SOURCE EXCERPT:
───
Allies back Musharraf as he prepares to face hostile Parliament

President Pervez Musharraf's allies rallied around him Thursday, challenging the victors in Pakistan's elections to oust him as he prepares to face a hostile parliament.
"He has been elected president for five years. He will remain president for five years," said Pervez Elahi, a close confidant of Musharraf, who has come under increasing pressure from opponents to step down.
Leading the charge against the Musharraf _ a former army general who cracked down on the opposition, judiciary and media last year _ are the parties of slain opposition leader Benazir Bhutto and another former prime minister, Nawaz Sharif.
The two parties finished first and second in the Feb. 18 parliamentary election. The Pakistan Muslim League-Q, a party loyal to Musharraf, lost heavily.
Elahi, who would have been the PML-Q's prime minister had the party won, said Musharraf would not resign.
"There is no such proposal. Neither is he considering it," Elahi told reporters.
Musharraf's stand has raised the prospect of a new political crisis that could spoil Pakistan's return to democracy after eight years of military rule.
The U.S. has continued to back Musharraf because of his sustained support for Washington's war on Taliban and al-Qaida militants operating in rugged parts of Pakistan near the Afghan border. The government blamed an al-Qaida-linked militant commander for Bhutto's Dec. 27 assassination.
On Wednesday, the parties of Bhutto and Sharif urged Musharraf to quickly convene the National Assembly, the lower house of the country's parliament, so the parties can form a government.
Sharif said the prospective coalition partners have 171 seats out of the 272 in the National Assembly and would soon secure the two-thirds majority needed to change the constitution or impeach Musharraf.
───
EXTRACTED RECORDS:
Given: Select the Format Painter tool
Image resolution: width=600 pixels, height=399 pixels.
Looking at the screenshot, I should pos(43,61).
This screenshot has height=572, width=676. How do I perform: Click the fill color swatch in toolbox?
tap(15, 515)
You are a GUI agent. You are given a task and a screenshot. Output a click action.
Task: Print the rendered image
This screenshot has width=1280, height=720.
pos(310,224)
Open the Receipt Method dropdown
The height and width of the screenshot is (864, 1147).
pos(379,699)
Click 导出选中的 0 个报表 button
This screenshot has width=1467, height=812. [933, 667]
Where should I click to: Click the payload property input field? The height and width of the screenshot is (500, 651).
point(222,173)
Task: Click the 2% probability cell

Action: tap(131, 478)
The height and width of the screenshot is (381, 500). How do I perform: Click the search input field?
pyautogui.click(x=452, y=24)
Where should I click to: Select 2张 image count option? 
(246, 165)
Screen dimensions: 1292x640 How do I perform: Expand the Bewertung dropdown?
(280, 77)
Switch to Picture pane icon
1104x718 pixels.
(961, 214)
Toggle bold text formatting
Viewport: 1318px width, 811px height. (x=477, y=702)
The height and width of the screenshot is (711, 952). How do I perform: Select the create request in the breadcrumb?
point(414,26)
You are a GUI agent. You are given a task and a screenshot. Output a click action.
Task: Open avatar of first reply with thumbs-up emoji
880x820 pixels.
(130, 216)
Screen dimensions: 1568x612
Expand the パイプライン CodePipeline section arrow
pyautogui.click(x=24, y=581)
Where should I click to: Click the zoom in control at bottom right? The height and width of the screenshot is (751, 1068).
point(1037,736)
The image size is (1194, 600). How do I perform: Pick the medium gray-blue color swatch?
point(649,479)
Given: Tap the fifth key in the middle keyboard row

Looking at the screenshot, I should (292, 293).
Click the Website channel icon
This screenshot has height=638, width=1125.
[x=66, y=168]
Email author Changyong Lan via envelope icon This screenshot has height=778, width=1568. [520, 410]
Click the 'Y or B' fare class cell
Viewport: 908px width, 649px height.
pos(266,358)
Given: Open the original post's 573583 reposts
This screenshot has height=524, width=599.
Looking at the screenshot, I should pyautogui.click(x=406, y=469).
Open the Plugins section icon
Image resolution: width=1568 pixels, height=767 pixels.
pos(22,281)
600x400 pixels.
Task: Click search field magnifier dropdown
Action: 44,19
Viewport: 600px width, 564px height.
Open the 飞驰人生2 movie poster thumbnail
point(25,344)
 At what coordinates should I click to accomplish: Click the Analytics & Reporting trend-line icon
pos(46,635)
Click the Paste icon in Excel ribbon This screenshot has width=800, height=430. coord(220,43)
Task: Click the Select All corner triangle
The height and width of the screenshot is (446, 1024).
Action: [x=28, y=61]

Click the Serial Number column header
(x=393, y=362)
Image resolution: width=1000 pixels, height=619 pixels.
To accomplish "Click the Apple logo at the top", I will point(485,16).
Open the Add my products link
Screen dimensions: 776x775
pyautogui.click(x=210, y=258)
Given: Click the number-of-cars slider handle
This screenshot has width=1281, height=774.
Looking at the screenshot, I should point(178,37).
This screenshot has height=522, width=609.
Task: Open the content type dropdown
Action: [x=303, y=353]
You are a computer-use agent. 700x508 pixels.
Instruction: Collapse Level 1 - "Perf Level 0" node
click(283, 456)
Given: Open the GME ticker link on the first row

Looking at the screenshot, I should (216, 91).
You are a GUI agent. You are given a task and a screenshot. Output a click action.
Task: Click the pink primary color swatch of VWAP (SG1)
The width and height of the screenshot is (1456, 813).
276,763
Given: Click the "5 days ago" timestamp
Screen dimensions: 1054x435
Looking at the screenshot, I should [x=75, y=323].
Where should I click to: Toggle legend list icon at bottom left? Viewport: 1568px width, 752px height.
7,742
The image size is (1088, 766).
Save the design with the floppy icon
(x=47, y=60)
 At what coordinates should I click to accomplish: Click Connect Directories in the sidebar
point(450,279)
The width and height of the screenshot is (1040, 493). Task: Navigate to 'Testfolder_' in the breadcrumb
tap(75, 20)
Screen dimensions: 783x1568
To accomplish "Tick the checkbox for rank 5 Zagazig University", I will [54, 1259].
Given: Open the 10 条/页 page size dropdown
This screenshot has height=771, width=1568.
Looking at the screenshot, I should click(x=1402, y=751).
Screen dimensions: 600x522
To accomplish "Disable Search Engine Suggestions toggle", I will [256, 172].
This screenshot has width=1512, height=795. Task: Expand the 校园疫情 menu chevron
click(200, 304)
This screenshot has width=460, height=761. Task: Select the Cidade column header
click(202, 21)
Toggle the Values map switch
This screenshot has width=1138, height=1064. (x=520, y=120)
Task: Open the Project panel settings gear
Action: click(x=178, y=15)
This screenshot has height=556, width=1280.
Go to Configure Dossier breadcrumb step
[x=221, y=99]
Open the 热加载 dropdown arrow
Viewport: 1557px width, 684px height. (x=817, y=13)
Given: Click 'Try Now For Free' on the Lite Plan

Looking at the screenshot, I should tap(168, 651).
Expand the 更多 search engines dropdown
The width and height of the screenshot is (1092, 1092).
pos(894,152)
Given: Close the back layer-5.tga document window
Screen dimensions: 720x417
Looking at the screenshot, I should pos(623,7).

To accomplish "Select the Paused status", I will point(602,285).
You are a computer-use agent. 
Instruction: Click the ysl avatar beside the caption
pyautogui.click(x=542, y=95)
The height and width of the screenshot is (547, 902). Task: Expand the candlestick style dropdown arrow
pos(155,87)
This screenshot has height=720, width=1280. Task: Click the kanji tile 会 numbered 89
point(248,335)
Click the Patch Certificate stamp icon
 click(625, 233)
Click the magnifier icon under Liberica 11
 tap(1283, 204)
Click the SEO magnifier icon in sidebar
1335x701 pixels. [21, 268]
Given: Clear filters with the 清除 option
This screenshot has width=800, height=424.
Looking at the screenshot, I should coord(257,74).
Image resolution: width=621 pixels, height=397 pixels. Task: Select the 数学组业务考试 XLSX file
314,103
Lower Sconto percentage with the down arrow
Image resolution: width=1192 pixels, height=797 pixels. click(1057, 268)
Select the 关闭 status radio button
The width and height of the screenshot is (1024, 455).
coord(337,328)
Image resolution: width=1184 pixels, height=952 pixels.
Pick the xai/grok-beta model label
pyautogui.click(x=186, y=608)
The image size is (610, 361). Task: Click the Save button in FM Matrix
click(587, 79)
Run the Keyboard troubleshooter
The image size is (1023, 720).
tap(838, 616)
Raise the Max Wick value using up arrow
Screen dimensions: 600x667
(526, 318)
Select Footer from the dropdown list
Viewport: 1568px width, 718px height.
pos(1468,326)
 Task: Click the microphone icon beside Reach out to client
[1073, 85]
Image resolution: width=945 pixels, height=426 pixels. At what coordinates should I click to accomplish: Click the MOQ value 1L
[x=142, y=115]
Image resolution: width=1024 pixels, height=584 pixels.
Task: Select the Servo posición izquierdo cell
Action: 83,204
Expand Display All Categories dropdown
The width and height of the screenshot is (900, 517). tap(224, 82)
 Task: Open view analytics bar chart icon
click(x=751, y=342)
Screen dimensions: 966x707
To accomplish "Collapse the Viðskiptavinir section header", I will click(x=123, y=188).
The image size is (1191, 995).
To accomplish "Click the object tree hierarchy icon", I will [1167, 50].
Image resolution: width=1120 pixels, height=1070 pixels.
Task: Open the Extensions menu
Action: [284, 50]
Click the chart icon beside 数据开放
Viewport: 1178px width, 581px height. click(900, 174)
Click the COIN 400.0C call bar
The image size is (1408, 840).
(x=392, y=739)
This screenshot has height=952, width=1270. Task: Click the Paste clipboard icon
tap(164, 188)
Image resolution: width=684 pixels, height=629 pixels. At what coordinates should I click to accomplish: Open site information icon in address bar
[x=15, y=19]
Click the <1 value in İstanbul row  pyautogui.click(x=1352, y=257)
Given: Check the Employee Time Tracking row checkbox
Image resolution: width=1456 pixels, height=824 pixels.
───
EXERCISES TO COMPLETE:
(1) In the article on Musharraf's allies, how many National Assembly seats did Sharif say the prospective coalition partners have?
(2) Write out the article on Musharraf's allies word for word, everything from "The U.S. has" down to "Dec. 27 assassination.".
(3) Pick up the article on Musharraf's allies after its final sentence and carry it forward.

RESPONSES TO THE EXERCISE:
(1) 171 of the 272 seats

(2)
The U.S. has continued to back Musharraf because of his sustained support for Washington's war on Taliban and al-Qaida militants operating in rugged parts of Pakistan near the Afghan border. The government blamed an al-Qaida-linked militant commander for Bhutto's Dec. 27 assassination.

(3)
In November, Musharraf declared a state of emergency and purged the Supreme Court before it could rule on the disputed legality of his re-election as president a month earlier.
Pro-Musharraf parties have retained a slender majority in the 100-seat Senate, the upper house. But six senators announced this week they were breaking away from the former ruling bloc.
Musharraf suffered another blow when PML-Q general secretary Mushahid Hussain on Wednesday said he would support a move to strip the president of the power to dissolve Pakistan's parliament.
Elahi and party spokesman Tariq Azim said Thursday, however, Hussain was not speaking for the party.
Musharraf was obliged to use his emergency powers "every time there is any need for it," Azim told The Associated Press. "The party still supports him. He is the stabilizing factor for the country."
He challenged Bhutto's and Sharif's parties to try to amend the constitution to take away Musharraf's power.
"If they do get two-thirds majority it is up to them to bring in any amendment, but they don't have the majority yet," he said. "There are many ifs and buts."